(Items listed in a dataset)

%%

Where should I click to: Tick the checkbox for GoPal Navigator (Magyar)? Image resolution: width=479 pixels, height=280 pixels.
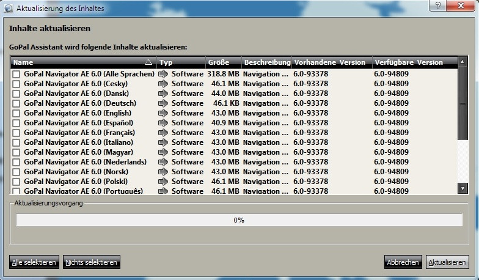(x=16, y=153)
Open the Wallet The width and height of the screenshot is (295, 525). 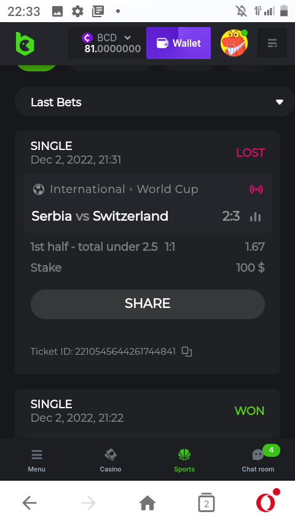(178, 43)
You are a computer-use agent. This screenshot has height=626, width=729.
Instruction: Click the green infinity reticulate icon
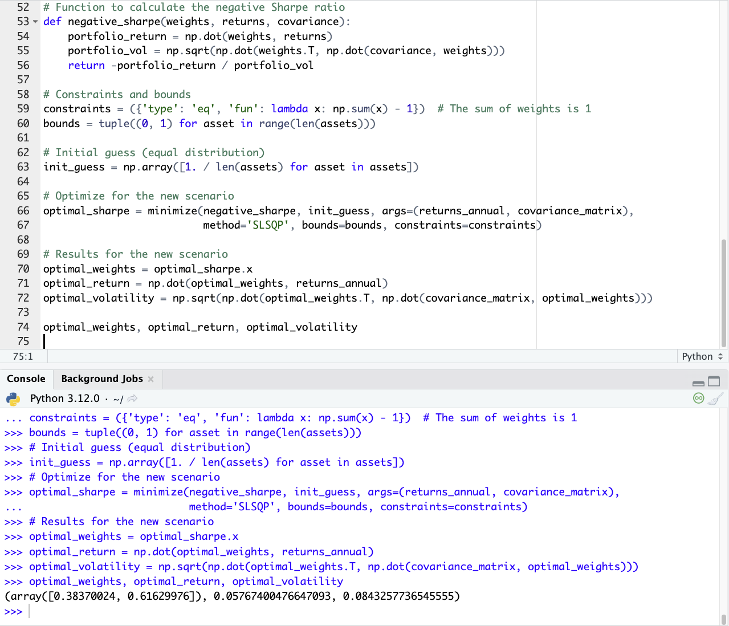[x=698, y=399]
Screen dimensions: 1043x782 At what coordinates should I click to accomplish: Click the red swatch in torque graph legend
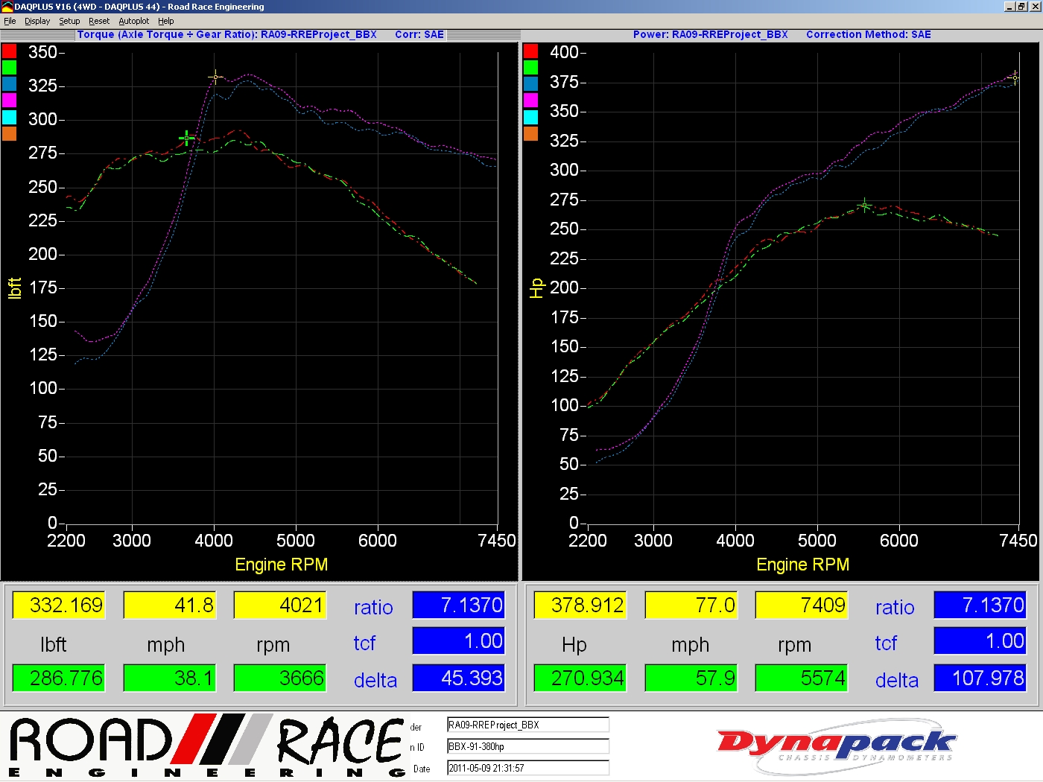(9, 51)
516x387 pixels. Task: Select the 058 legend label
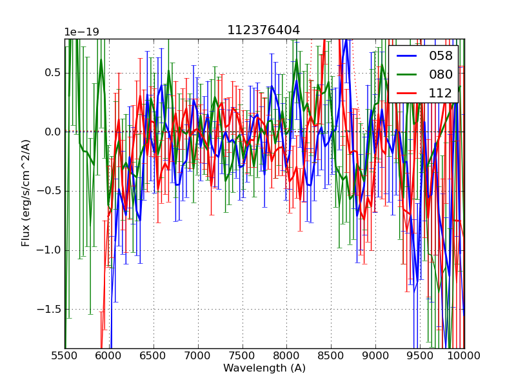coord(441,56)
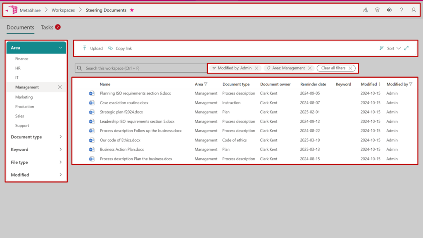Switch to the Tasks tab

click(x=47, y=27)
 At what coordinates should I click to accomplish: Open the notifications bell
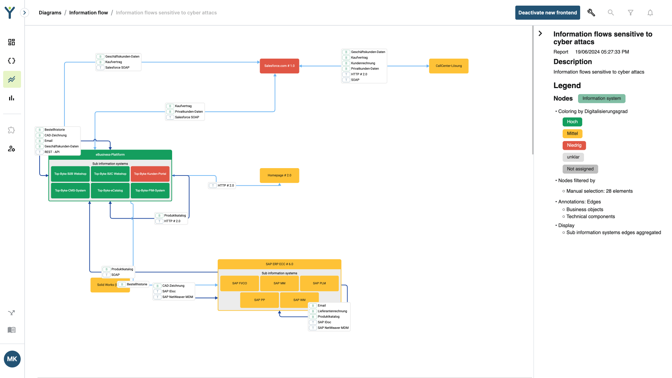[x=650, y=13]
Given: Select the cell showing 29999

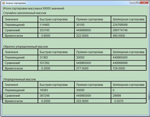Looking at the screenshot, I should pyautogui.click(x=128, y=96).
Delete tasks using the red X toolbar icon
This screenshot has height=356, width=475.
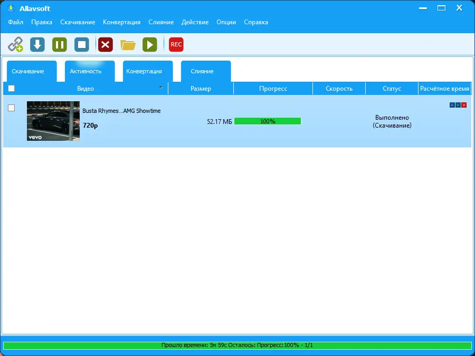point(105,44)
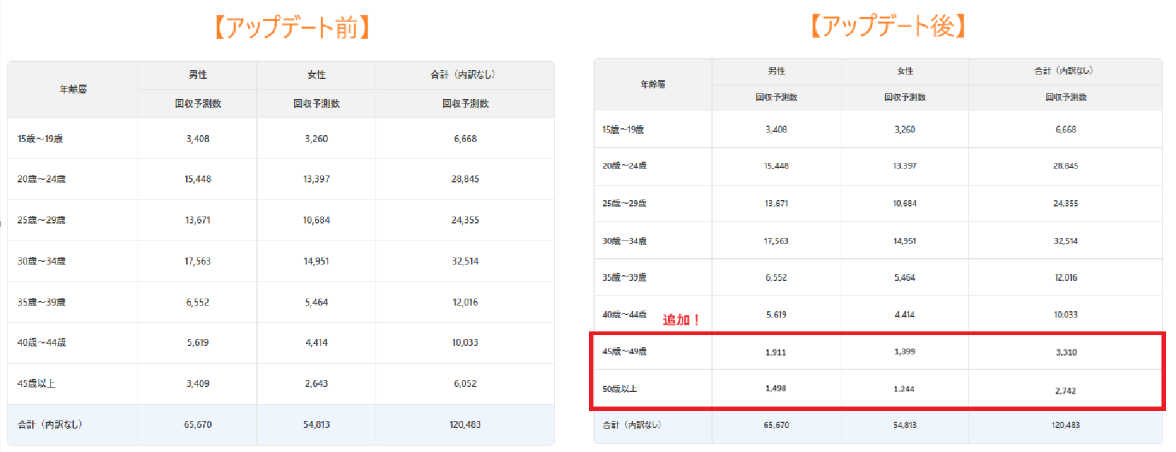Click the 女性 column header in the updated table
The height and width of the screenshot is (452, 1176).
point(905,71)
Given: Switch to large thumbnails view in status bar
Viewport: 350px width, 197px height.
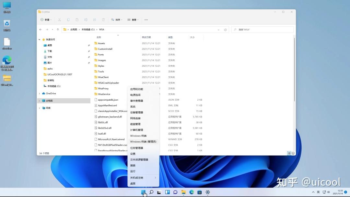Looking at the screenshot, I should (293, 153).
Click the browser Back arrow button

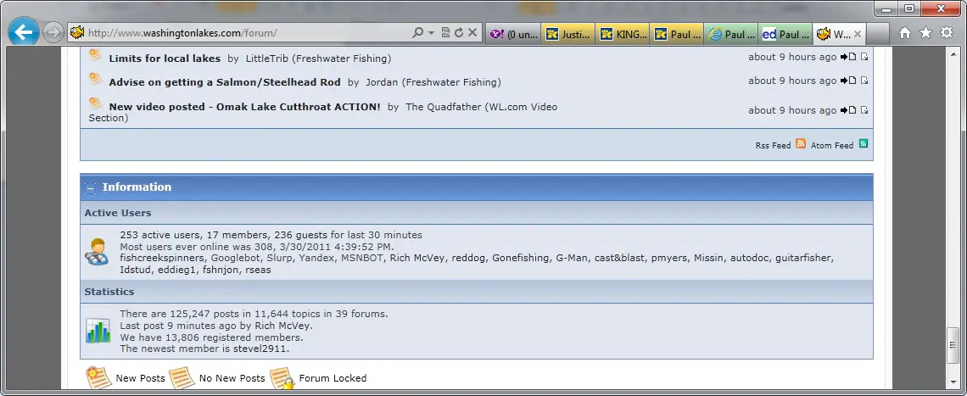24,33
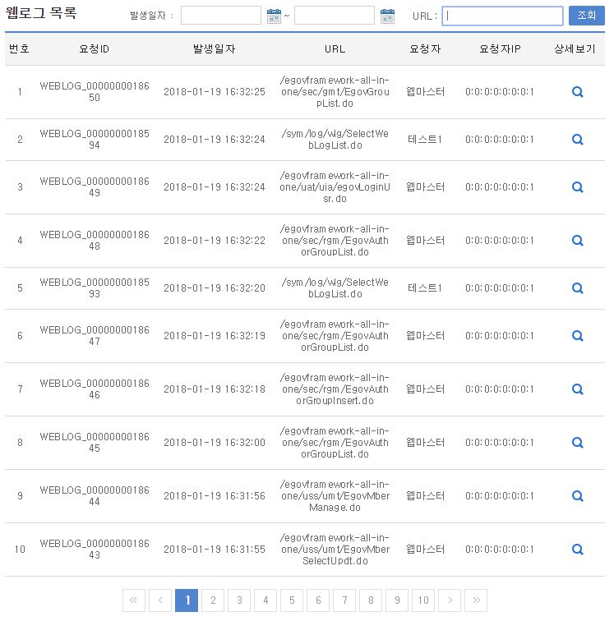Image resolution: width=614 pixels, height=621 pixels.
Task: Select page 8 in pagination
Action: [371, 600]
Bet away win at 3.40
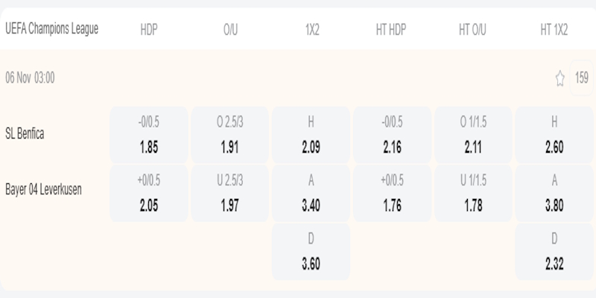596x298 pixels. [311, 193]
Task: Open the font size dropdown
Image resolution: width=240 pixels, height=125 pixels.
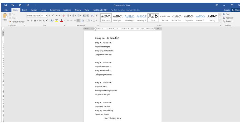Action: click(x=47, y=16)
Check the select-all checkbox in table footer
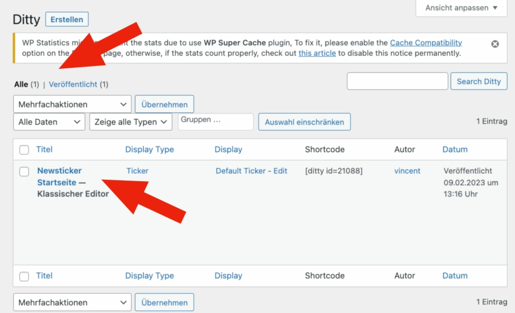This screenshot has height=313, width=515. pyautogui.click(x=24, y=276)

%%

**Assignment**
Extract exactly the lines from the one containing "Bet away win at 3.40" through the last line of the records above, both included, and leave out the pictures.

**Reply**
Bet away win at 3.40
596x298 pixels. [311, 193]
Task: Open the font size dropdown
Image resolution: width=240 pixels, height=125 pixels.
Action: click(x=47, y=16)
Check the select-all checkbox in table footer
This screenshot has height=313, width=515. pyautogui.click(x=24, y=276)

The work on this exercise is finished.